Kein Lenkrad, keine Pedale und kein Fahrersitz. Nur ein Fahrgastraum mit Sitzen und zwei Notfallknöpfe, mit denen die Passagiere das Fahrzeug jederzeit anhalten könnten: So sehen die neuesten Postautos in Sitten aus. Ein Computer steuert die Fahrzeuge mit Hilfe von Sensordaten, GPS und genauen Karten sicher und zuverlässig durch den Verkehr. Seit Dezember 2015 testen Fachspezialisten die zwei elektrisch angetriebenen Busse des französischen Herstellers Navya auf einem abgesperrten Areal. Noch sieht das Gesetz keine autonomen Fahrzeuge auf der Strasse vor. Wenn die involvierten Behörden jedoch die nötigen Sonderbewilligungen erteilen, fahren die Busse schon bald in der Innenstadt von Sitten. Wer sich traut, darf dann kostenlos mitfahren.

Die Sicherheit ist gewährleistet

Viel Mut braucht das indes nicht. Die Shuttlebusse fahren maximal 20 Kilometer pro Stunde. Sie navigieren auf den Zentimeter genau und erkennen dank verschiedener Sensoren jedes Hindernis und jedes Verkehrssignal. Ausserdem werden sie während der zweijährigen Pilotphase stets von einer instruierten Person begleitet. Acht weitere Passagiere darf jeder Bus dabei zusätzlich befördern. Die Sicherheit ist einer von mehreren Gründen, weshalb weltweit Unternehmen, Hochschulen und Behörden an selbstlenkenden Fahrzeugen forschen: Sie könnten dereinst die Unfallzahlen im Verkehr drastisch reduzieren.

Neue Mobilitätskonzepte erforschen

Die Entwicklung und Erprobung solcher Technologien will PostAuto in der Schweiz mittragen. Dabei ist es nicht das Ziel, auf bestehenden Buslinien autonome Fahrzeuge einzusetzen. Vielmehr will PostAuto zusammen mit seinen Partnern neue Mobilitätskonzepte erforschen. Der Versuch findet im Rahmen des Mobiliätslabors Sitten statt. Die Software des Schweizer Start-ups BestMile überwacht und steuert die autonomen Fahrzeuge. Zudem sind der Fahrzeughersteller und die Bewilligungsbehörden eng involviert.

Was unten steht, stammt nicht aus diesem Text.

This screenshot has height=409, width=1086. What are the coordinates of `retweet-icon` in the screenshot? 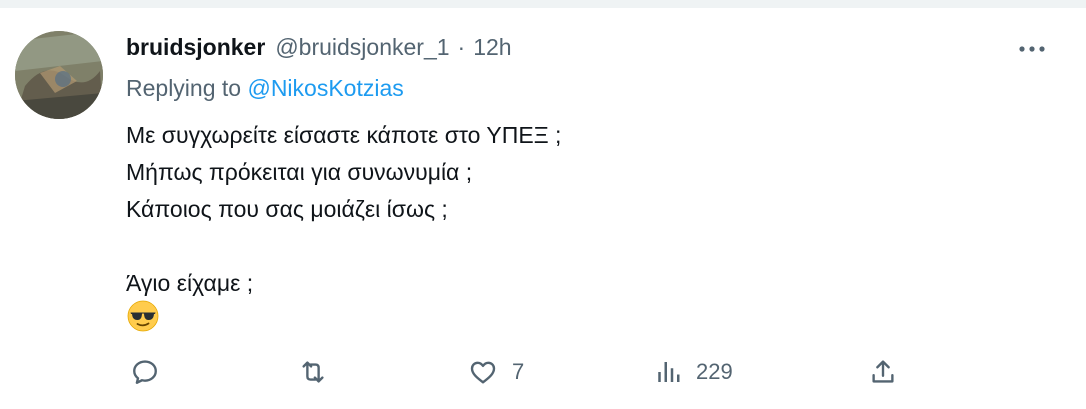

Die Projektbeteiligten wollen herausfinden, ob autonome Shuttles der Bevölkerung einen Mehrwert bieten können. Vorstellbar sind zum Beispiel ein Mobilitätsangebot in städtischen Fussgängerzonen oder die Ergänzung des heutigen öffentlichen Verkehrs mit bedarfsorientierten Dienstleistungen wie flexiblen Fahrplänen, Rufbussen und Haus-zu-Haus-Verbindungen. Nicht zuletzt könnten dank autonomer Shuttlebusse dereinst abgelegene Orte und kleinste Siedlungen an das ÖV-Netz angeschlossen werden.

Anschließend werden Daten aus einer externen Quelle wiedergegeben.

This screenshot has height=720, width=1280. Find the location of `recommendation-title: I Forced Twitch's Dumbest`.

www.postauto.ch/smartshuttle

Innovation made by PostAuto

Im sogenannten Mobilitätslabor entwickelt und testet ein Expertengremium unter der Leitung von PostAuto innovative Lösungen zur Fortbewegung von Menschen. Ziel ist es, die Mobilität nachhaltig zu verbessern. Das Gremium besteht aus Fachleuten von PostAuto, aus dem Kanton Wallis, der Stadt Sitten, der ETH Lausanne und der Fachhochschule HES-SO Valais-Wallis. Die Spezialisten beschäftigen sich mit Alternativen zum Privatauto, Studien zur Nutzung von Bike- und Carsharing oder auch der Entwicklung von innovativen Dienstleistungen wie digitalen Ticketlösungen.

Auf den Strassen von Sitten ist die Zukunft der Mobilität unterwegs.